Convert each line of all the rows below into a Markdown table with the columns "No." and "Line", omitting blank lines and leaving the pictures out.

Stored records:
□ □ □

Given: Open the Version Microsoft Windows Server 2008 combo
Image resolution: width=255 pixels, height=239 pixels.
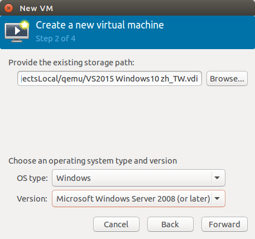Looking at the screenshot, I should (138, 199).
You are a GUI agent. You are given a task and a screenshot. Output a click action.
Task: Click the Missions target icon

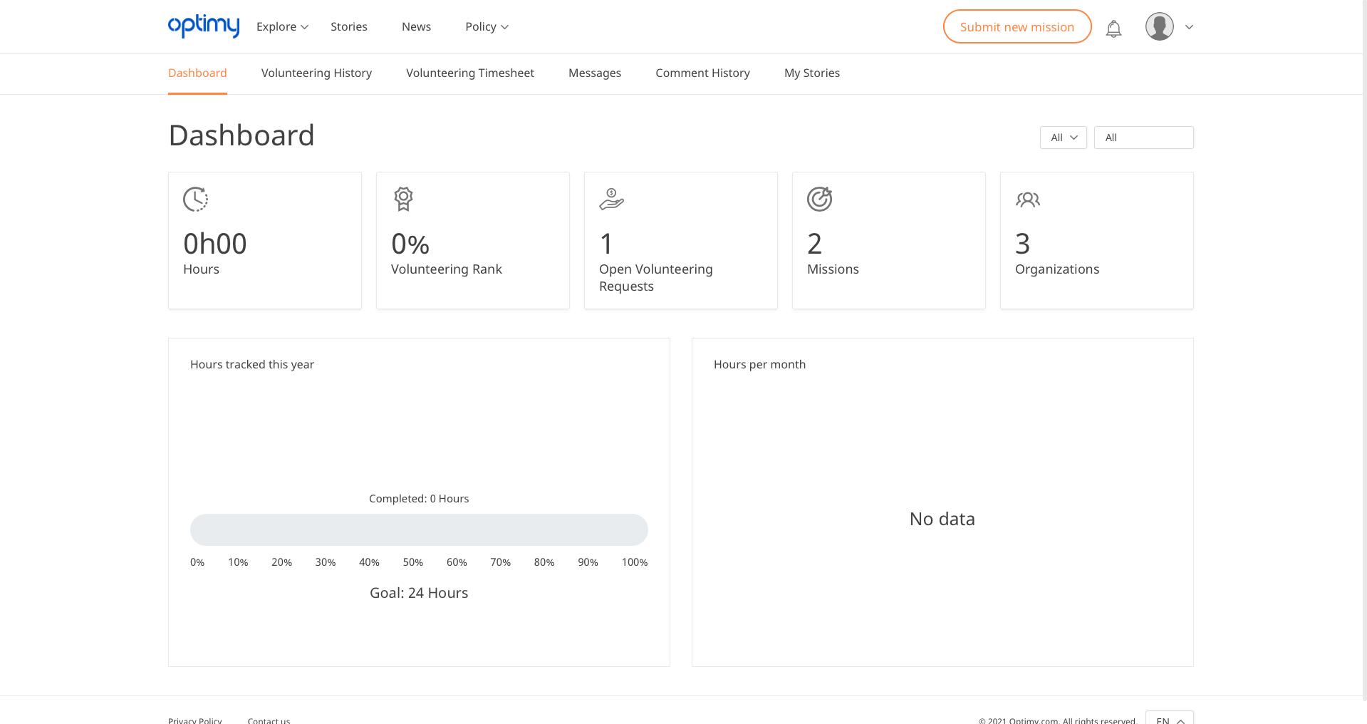click(819, 199)
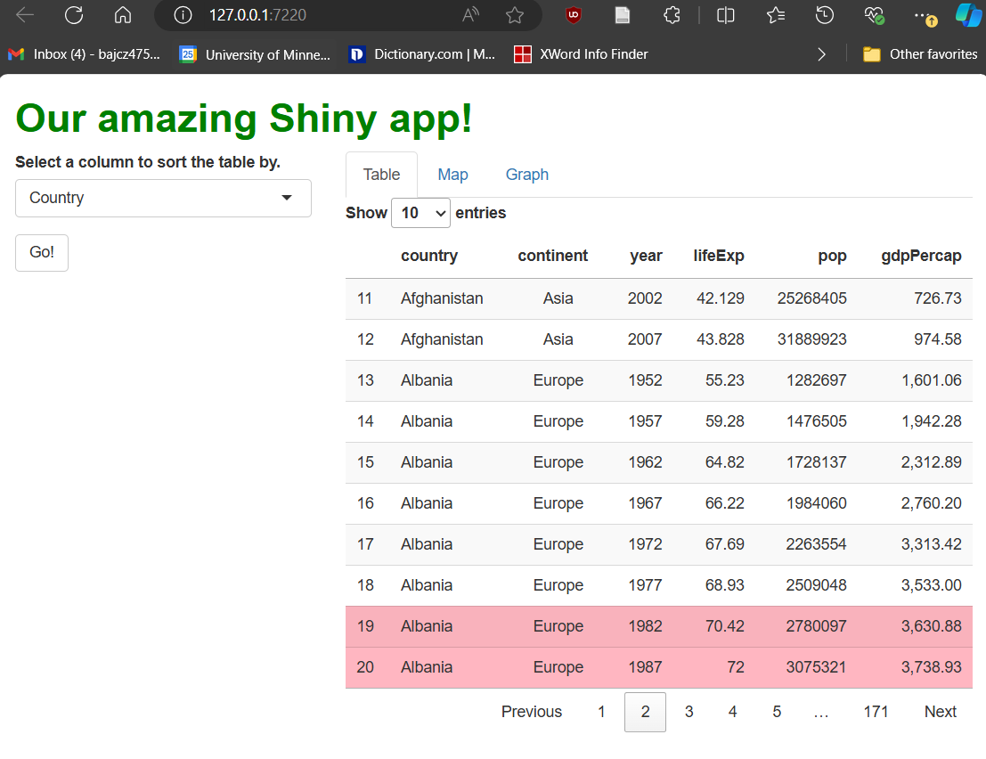This screenshot has width=986, height=759.
Task: Open the Country sort column dropdown
Action: point(163,198)
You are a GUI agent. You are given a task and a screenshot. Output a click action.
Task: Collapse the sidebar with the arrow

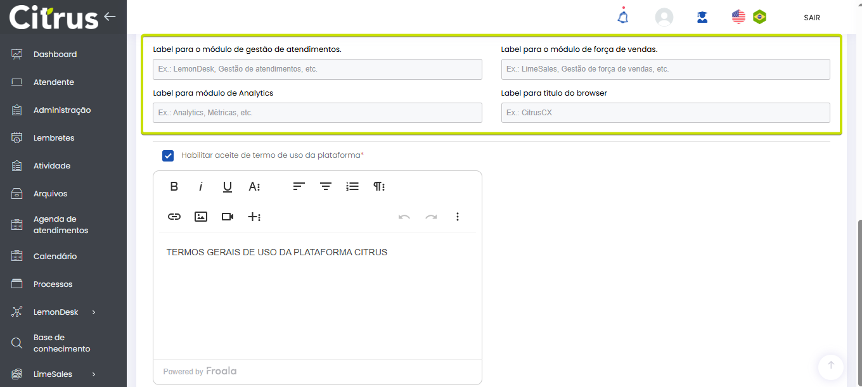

□ □ □

● RESULT BELOW:
| No. | Line |
|---|---|
| 1 | Given: Open the Version Microsoft Windows Server 2008 combo |
| 2 | Image resolution: width=255 pixels, height=239 pixels. |
| 3 | Looking at the screenshot, I should (138, 199). |
| 4 | You are a GUI agent. You are given a task and a screenshot. Output a click action. |
| 5 | Task: Click the Missions target icon |
| 6 | click(819, 199) |
| 7 | This screenshot has width=986, height=759. |
| 8 | Task: Open the Country sort column dropdown |
| 9 | Action: point(163,198) |
| 10 | You are a GUI agent. You are given a task and a screenshot. Output a click action. |
| 11 | Task: Collapse the sidebar with the arrow |